- [Action item]:
Transcribe, word for word, the line containing "[button] (323, 2555)" and each line following it through the end of the listing below. Omit all other lines.
===============
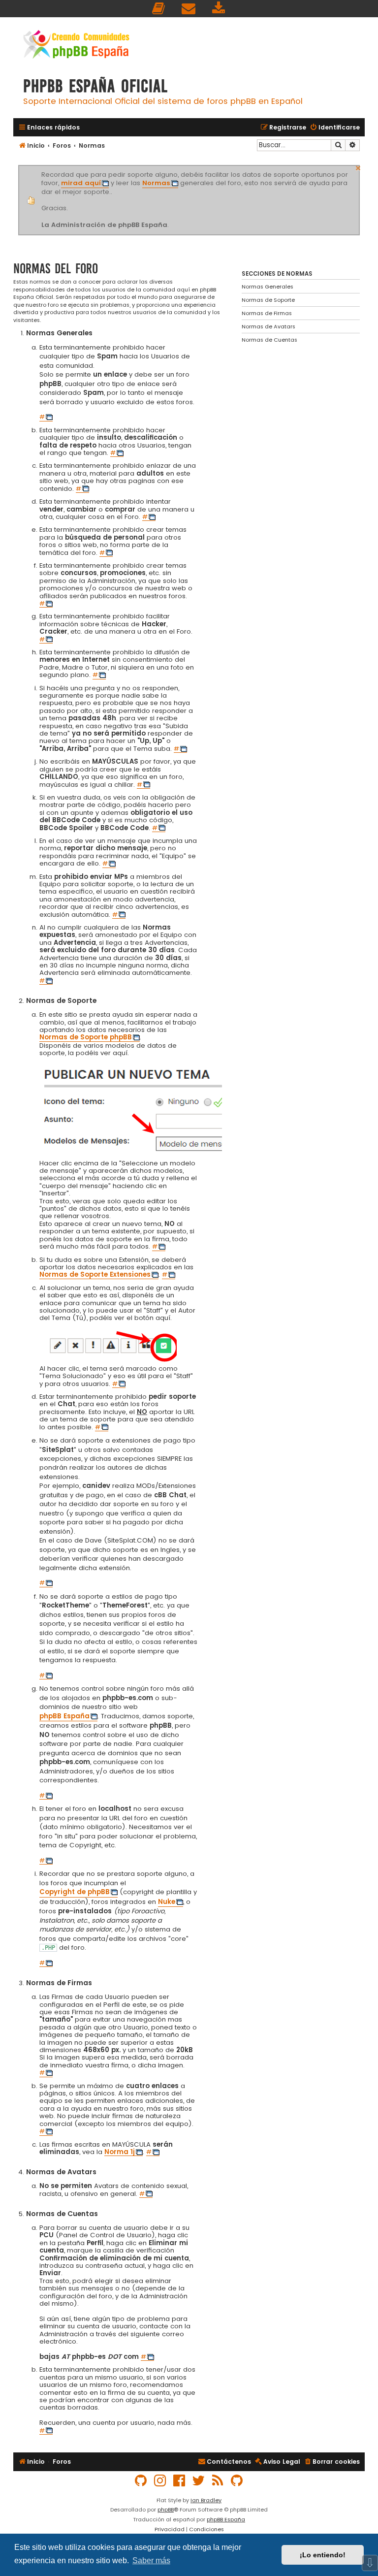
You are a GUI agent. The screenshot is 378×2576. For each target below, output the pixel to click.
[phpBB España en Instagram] (160, 2481)
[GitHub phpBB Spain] (141, 2481)
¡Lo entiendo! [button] (323, 2555)
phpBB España (226, 2519)
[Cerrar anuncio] (358, 167)
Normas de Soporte (268, 300)
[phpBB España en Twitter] (199, 2481)
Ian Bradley (205, 2500)
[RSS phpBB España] (218, 2481)
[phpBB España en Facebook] (180, 2481)
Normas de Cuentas (269, 340)
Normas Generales (267, 286)
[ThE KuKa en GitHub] (237, 2481)
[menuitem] (159, 8)
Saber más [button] (151, 2560)
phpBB (166, 2509)
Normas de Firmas (267, 313)
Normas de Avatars (268, 326)
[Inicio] (76, 45)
===============
- [Answer box]:
¡Lo entiendo! [button] (323, 2555)
phpBB España (226, 2519)
[Cerrar anuncio] (358, 167)
Normas de Soporte (268, 300)
[phpBB España en Twitter] (199, 2481)
Ian Bradley (205, 2500)
[RSS phpBB España] (218, 2481)
[phpBB España en Facebook] (180, 2481)
Normas de Cuentas (269, 340)
Normas Generales (267, 286)
[ThE KuKa en GitHub] (237, 2481)
[menuitem] (159, 8)
Saber más [button] (151, 2560)
phpBB (166, 2509)
Normas de Firmas (267, 313)
Normas de Avatars (268, 326)
[Inicio] (76, 45)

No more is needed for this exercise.